Bright Young Things

Bright Young Things

Bright Young Things

Created and directed by Donald Rupe

It’s a warm fall evening, and I’m standing in an alley downtown not visited since a Fringe Festival over a decade ago. The night air hangs heavy with the smell of weed and Covid. Motorcycles cruise Orange Avenue like glass packed renegades at Bike Week. Tonight bars are packed and fully open for the first time in ages, and the Party People blow off their frustrations. I stare into blinding stage lights, frozen like a deer on opening night. It’s “Fully Immersive Theater” time, and our alternate universe begins with the assumed assassination of Herbert Hoover. Now the United States is sadder than even Russia, and 20th century alternative America that now looms over us like sinking poll ratings that won’t reverse. There are four cohorts you might chose to follow and the scenes scatter all over this vibrant downtown. I’m hustled off to City Hall were my journey begins. I’m the only rider on this journey, and technician called “Tim” tells me were to stand and when it’s safe to move. A freedom fighter crashes a speech and we follow her and the “Mayor” down a rabbit hole of politics and double dealing and lies. Sound like Fox News in many ways. Our freedom fighter receives a mission from an improbably detailed plan to overthrow the over throwers. A revolt may or may not happen, but the game is afoot!

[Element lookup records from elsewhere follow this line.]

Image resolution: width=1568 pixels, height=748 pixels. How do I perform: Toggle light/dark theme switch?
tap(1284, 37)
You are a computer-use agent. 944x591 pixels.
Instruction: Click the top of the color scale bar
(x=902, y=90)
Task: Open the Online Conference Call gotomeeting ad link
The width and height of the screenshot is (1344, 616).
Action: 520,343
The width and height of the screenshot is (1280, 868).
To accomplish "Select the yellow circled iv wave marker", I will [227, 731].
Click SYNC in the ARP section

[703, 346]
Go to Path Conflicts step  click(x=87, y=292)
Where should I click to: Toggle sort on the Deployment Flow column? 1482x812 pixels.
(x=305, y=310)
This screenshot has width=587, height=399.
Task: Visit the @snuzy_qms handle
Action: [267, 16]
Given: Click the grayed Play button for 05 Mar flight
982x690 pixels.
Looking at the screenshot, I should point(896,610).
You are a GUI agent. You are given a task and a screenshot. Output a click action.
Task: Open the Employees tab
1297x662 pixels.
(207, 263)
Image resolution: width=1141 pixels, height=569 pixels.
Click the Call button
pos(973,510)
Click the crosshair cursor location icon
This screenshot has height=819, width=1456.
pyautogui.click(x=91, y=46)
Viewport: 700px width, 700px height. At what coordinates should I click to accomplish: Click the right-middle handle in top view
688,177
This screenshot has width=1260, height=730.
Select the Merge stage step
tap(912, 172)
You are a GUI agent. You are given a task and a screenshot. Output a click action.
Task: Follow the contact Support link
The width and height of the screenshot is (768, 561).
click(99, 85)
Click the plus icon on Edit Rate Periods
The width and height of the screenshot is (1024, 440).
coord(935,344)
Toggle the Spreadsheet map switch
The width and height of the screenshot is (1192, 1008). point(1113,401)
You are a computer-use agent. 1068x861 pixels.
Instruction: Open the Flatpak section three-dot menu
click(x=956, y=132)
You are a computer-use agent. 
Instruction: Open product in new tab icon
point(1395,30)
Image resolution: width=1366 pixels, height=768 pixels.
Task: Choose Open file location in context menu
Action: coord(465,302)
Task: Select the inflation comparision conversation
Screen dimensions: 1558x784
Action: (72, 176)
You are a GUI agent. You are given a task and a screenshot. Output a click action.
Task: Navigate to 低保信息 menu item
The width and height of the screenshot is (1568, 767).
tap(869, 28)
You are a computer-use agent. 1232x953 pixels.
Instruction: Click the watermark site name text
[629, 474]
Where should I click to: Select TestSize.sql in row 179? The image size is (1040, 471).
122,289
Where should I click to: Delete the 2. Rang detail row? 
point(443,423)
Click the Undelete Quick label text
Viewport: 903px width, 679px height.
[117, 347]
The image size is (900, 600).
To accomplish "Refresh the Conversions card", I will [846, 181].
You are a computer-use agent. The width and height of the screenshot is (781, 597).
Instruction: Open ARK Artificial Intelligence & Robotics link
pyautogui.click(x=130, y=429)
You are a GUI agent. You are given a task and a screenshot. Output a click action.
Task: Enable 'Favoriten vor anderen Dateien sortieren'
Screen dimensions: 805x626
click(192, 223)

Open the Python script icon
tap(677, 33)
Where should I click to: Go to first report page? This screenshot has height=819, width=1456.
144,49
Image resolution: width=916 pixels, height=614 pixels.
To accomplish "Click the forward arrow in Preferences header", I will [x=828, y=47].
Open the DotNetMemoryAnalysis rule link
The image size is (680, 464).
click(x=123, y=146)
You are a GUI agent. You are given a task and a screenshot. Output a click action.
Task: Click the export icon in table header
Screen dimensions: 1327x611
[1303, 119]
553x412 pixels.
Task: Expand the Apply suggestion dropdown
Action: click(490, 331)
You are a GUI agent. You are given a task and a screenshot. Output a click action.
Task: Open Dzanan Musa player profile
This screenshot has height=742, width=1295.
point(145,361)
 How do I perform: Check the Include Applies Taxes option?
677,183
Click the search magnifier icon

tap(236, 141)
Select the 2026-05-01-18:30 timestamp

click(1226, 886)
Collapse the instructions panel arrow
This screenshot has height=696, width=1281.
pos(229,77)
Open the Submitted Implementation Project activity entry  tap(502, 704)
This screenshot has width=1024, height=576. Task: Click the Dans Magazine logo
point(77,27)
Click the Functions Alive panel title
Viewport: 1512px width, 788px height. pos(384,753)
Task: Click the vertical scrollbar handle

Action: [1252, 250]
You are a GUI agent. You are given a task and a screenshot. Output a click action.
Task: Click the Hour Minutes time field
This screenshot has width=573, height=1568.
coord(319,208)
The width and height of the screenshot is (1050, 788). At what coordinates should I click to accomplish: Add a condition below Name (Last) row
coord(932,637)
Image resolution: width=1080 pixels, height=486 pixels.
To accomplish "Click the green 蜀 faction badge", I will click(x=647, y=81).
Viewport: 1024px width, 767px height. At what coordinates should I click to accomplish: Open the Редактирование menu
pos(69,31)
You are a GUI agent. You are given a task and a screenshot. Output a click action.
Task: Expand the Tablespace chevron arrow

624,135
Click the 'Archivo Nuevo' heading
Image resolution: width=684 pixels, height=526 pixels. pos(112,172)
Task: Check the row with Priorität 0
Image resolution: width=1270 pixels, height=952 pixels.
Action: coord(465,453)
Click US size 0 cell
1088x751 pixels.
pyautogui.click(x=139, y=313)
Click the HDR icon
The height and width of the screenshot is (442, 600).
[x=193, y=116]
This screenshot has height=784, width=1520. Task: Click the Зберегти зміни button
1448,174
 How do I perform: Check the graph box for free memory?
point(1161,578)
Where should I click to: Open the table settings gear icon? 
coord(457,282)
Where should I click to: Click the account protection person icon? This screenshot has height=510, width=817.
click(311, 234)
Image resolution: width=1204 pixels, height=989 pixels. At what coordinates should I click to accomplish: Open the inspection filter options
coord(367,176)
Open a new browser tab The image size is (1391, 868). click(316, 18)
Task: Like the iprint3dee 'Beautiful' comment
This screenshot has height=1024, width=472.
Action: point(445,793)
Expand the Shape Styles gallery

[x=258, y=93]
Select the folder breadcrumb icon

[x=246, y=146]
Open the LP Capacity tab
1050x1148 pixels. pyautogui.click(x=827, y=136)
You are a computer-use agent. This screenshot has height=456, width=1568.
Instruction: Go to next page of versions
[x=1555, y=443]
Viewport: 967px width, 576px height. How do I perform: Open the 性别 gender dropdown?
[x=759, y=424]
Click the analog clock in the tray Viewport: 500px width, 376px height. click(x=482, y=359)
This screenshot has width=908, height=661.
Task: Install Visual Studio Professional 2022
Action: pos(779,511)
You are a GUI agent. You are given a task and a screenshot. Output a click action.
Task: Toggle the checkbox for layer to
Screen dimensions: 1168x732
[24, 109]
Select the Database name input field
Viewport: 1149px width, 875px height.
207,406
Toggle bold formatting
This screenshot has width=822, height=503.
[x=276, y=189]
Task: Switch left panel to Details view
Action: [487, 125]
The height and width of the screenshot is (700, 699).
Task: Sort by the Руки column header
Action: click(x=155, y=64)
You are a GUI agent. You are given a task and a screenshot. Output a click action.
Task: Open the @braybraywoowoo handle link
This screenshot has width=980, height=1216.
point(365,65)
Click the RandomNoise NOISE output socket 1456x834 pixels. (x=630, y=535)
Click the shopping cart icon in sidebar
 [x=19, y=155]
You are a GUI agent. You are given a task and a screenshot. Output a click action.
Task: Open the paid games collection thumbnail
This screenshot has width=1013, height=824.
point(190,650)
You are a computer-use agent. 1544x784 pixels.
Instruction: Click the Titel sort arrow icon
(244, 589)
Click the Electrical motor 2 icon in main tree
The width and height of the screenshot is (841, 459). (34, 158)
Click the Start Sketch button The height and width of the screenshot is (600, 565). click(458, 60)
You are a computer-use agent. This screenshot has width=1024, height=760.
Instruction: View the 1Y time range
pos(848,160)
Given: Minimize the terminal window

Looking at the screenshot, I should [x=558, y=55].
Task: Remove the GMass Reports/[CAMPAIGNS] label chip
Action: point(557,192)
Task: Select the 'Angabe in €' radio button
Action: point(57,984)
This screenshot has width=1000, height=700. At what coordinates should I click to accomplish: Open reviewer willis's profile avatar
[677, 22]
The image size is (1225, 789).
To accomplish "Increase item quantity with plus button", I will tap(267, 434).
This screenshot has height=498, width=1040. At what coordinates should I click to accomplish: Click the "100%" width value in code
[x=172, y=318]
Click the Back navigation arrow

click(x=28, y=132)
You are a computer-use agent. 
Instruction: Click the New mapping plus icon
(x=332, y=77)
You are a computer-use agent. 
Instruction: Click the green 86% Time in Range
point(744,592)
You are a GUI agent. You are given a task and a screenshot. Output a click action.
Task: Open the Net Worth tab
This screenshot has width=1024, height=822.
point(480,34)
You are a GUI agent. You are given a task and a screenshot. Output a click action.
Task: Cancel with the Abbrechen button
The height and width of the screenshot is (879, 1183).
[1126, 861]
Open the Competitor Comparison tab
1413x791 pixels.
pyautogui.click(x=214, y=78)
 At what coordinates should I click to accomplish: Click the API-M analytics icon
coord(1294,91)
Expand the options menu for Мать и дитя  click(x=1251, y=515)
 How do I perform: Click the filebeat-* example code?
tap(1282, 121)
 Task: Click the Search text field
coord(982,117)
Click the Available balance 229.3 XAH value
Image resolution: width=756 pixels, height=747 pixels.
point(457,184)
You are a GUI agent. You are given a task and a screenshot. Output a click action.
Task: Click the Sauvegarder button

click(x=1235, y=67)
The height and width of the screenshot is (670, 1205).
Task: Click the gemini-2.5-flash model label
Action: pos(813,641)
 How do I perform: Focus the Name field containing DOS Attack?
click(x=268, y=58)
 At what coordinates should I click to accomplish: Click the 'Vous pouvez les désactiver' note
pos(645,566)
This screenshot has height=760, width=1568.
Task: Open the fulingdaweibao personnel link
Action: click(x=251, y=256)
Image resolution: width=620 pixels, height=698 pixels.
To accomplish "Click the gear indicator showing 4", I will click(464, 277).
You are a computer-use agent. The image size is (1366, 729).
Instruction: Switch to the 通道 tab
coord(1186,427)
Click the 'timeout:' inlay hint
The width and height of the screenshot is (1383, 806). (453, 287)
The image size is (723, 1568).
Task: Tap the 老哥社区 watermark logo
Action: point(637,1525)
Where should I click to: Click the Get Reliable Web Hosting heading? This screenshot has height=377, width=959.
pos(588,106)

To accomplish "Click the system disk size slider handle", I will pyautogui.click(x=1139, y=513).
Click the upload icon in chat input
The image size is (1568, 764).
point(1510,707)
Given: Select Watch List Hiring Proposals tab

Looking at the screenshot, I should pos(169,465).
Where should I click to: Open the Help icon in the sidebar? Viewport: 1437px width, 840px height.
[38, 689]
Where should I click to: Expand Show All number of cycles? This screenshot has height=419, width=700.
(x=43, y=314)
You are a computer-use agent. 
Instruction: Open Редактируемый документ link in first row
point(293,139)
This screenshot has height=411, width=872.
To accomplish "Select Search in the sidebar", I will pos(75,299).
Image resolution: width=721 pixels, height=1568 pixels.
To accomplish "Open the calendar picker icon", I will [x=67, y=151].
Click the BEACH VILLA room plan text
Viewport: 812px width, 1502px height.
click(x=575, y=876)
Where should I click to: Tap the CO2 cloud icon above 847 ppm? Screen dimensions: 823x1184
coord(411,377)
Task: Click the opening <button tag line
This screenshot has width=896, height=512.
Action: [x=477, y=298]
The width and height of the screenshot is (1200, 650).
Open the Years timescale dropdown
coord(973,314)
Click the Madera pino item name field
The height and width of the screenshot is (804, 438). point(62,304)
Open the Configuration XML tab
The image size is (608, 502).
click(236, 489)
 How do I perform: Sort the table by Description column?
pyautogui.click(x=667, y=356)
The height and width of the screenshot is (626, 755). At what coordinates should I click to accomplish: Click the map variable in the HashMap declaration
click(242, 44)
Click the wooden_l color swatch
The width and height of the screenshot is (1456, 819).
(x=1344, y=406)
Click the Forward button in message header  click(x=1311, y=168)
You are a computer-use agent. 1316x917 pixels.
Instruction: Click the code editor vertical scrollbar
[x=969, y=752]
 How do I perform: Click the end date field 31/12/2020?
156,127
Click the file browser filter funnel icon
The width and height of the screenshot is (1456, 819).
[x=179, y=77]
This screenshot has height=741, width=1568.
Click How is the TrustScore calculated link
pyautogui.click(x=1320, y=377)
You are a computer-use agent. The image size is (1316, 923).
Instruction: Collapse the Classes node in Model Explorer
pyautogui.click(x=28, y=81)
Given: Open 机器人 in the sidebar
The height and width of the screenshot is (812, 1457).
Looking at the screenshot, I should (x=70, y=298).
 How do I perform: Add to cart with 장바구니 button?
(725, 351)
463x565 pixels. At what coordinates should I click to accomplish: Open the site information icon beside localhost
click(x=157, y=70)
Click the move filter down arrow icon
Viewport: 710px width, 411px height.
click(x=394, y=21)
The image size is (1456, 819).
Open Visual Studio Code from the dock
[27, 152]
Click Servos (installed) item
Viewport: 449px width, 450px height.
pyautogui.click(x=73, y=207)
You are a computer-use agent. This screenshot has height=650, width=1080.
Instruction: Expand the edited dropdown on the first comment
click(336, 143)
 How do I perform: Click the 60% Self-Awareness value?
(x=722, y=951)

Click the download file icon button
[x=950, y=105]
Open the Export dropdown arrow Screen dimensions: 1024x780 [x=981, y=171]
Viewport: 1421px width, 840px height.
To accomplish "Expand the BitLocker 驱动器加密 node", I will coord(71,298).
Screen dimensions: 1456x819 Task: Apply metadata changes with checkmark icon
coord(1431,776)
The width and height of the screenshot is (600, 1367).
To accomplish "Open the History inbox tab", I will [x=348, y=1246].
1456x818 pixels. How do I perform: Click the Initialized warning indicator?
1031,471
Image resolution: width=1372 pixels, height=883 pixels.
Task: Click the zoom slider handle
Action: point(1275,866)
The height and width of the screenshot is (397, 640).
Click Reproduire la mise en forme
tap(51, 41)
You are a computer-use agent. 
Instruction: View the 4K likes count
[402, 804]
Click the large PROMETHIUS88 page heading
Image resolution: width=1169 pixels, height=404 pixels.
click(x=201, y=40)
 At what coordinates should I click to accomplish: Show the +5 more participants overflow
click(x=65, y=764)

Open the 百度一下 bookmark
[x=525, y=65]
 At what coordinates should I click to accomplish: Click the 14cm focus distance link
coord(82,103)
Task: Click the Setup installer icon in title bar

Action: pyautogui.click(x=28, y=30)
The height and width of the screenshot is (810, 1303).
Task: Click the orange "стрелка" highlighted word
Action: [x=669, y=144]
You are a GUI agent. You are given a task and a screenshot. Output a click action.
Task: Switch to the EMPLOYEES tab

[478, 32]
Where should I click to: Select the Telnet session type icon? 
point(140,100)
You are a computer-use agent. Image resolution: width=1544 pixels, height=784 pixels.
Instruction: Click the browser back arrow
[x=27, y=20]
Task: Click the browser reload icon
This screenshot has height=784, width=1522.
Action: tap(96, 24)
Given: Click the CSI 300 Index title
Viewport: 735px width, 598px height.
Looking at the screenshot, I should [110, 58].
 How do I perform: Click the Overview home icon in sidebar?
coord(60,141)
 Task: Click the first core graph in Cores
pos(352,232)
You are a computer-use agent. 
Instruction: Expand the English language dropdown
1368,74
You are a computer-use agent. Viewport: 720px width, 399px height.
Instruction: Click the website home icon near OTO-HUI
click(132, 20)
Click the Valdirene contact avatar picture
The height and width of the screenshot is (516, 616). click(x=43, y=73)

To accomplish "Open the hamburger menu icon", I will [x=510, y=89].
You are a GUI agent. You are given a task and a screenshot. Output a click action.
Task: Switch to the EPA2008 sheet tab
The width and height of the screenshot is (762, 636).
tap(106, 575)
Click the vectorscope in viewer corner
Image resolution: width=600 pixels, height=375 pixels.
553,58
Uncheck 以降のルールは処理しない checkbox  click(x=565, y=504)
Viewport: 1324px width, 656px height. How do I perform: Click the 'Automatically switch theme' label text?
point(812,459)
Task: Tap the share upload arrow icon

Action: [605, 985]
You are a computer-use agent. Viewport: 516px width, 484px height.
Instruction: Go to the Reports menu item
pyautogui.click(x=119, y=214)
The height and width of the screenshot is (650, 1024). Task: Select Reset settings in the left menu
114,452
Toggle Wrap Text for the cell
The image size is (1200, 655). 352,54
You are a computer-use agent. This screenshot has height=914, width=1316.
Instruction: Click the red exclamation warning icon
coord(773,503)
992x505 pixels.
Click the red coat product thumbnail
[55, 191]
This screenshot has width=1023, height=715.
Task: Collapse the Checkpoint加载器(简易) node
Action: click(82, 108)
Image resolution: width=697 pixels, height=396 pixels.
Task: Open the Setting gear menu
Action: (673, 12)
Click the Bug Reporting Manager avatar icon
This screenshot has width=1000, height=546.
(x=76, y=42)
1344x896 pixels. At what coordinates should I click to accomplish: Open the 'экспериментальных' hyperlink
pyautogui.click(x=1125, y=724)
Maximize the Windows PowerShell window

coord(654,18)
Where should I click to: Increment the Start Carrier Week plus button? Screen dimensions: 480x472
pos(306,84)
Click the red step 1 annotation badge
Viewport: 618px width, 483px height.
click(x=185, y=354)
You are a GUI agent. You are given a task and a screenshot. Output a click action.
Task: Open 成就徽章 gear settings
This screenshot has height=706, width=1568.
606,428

An actor and my technician / tour guide and I walk down a passage and information changes hands. Then The Mayor and Tim and I cross streets and follow railroad tracks to an alley off Church Street I never noticed before. As alleys go, it’s clean and painted and it doesn’t smell like pee. But it is a safe ground between the Powerful and the Revolution. Pacts are made and broken, and we proceed through the urban jungle of empty beer keg and chain link fences. Bars pass us by, I never realized how many drinking establishments Orlando hosts and how loud they blast their music. Our troupe eventually passes on to the plaza fronting the History Museum. Here a final climatic battle matches relative evil and faulty good, all done via interpretive modern dance backed by six styles of music blaring from six different bars. How else would you resolve the apocalyptic revolution? Now, where did I leave my car?